▶ _Given exercise_: Can you rewrite all of the records below, changing every "dropdown" to "drop-down menu" and leaving everything else as it is?

>> start Source data

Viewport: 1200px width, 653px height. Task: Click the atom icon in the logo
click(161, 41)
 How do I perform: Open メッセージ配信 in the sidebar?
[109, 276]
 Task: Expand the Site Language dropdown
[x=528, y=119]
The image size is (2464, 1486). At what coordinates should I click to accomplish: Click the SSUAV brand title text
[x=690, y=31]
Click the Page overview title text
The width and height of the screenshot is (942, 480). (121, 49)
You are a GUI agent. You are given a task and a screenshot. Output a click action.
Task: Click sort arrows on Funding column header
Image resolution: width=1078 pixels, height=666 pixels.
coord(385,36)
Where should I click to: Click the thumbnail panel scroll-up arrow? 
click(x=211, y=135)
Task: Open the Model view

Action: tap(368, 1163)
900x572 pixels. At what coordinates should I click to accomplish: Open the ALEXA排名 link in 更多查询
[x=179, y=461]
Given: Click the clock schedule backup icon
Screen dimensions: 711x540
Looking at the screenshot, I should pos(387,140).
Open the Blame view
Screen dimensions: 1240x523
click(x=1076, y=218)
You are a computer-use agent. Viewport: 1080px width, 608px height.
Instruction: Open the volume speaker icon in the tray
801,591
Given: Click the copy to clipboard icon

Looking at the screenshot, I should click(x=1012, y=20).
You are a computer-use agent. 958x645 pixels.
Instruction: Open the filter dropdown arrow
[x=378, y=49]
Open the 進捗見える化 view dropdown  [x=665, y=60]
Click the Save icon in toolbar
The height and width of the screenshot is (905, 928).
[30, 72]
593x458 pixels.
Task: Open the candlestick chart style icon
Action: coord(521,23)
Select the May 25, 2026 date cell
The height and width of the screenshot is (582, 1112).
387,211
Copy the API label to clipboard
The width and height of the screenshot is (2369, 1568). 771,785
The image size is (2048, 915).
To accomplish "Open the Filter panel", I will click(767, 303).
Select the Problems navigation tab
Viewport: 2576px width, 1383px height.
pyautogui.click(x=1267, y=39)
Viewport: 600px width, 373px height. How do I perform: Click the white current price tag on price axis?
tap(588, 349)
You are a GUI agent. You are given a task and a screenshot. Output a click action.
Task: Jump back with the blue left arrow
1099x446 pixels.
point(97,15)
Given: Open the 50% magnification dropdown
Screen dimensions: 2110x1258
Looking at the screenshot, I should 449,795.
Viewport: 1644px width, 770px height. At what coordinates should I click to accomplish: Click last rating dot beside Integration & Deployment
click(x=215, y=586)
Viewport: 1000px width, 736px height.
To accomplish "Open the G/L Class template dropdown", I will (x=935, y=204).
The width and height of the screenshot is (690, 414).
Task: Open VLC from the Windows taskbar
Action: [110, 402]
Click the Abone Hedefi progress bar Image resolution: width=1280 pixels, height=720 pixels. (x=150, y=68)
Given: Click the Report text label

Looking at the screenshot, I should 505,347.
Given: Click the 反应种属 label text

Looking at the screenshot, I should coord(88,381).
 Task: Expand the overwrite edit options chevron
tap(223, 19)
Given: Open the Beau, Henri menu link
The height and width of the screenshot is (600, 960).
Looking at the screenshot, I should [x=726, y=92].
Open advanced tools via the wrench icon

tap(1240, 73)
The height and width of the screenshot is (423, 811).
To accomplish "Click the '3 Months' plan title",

>> end Source data

▶ _Response to this task_:
Viewport: 1200px width, 653px height. Task: Click the atom icon in the logo
click(161, 41)
 How do I perform: Open メッセージ配信 in the sidebar?
[109, 276]
 Task: Expand the Site Language drop-down menu
[x=528, y=119]
The image size is (2464, 1486). At what coordinates should I click to accomplish: Click the SSUAV brand title text
[x=690, y=31]
Click the Page overview title text
The width and height of the screenshot is (942, 480). (121, 49)
You are a GUI agent. You are given a task and a screenshot. Output a click action.
Task: Click sort arrows on Funding column header
Image resolution: width=1078 pixels, height=666 pixels.
coord(385,36)
Where should I click to: Click the thumbnail panel scroll-up arrow? 
click(x=211, y=135)
Task: Open the Model view

Action: tap(368, 1163)
900x572 pixels. At what coordinates should I click to accomplish: Open the ALEXA排名 link in 更多查询
[x=179, y=461]
Given: Click the clock schedule backup icon
Screen dimensions: 711x540
Looking at the screenshot, I should pos(387,140).
Open the Blame view
Screen dimensions: 1240x523
click(x=1076, y=218)
You are a computer-use agent. Viewport: 1080px width, 608px height.
Instruction: Open the volume speaker icon in the tray
801,591
Given: Click the copy to clipboard icon

Looking at the screenshot, I should click(x=1012, y=20).
You are a computer-use agent. 958x645 pixels.
Instruction: Open the filter drop-down menu arrow
[x=378, y=49]
Open the 進捗見える化 view drop-down menu  [x=665, y=60]
Click the Save icon in toolbar
The height and width of the screenshot is (905, 928).
[30, 72]
593x458 pixels.
Task: Open the candlestick chart style icon
Action: coord(521,23)
Select the May 25, 2026 date cell
The height and width of the screenshot is (582, 1112).
387,211
Copy the API label to clipboard
The width and height of the screenshot is (2369, 1568). 771,785
The image size is (2048, 915).
To accomplish "Open the Filter panel", I will click(767, 303).
Select the Problems navigation tab
Viewport: 2576px width, 1383px height.
pyautogui.click(x=1267, y=39)
Viewport: 600px width, 373px height. How do I perform: Click the white current price tag on price axis?
tap(588, 349)
You are a GUI agent. You are given a task and a screenshot. Output a click action.
Task: Jump back with the blue left arrow
1099x446 pixels.
point(97,15)
Given: Open the 50% magnification drop-down menu
Screen dimensions: 2110x1258
Looking at the screenshot, I should 449,795.
Viewport: 1644px width, 770px height. At what coordinates should I click to accomplish: Click last rating dot beside Integration & Deployment
click(x=215, y=586)
Viewport: 1000px width, 736px height.
To accomplish "Open the G/L Class template drop-down menu", I will (x=935, y=204).
The width and height of the screenshot is (690, 414).
Task: Open VLC from the Windows taskbar
Action: [110, 402]
Click the Abone Hedefi progress bar Image resolution: width=1280 pixels, height=720 pixels. (x=150, y=68)
Given: Click the Report text label

Looking at the screenshot, I should 505,347.
Given: Click the 反应种属 label text

Looking at the screenshot, I should coord(88,381).
 Task: Expand the overwrite edit options chevron
tap(223, 19)
Given: Open the Beau, Henri menu link
The height and width of the screenshot is (600, 960).
Looking at the screenshot, I should [x=726, y=92].
Open advanced tools via the wrench icon

tap(1240, 73)
The height and width of the screenshot is (423, 811).
To accomplish "Click the '3 Months' plan title",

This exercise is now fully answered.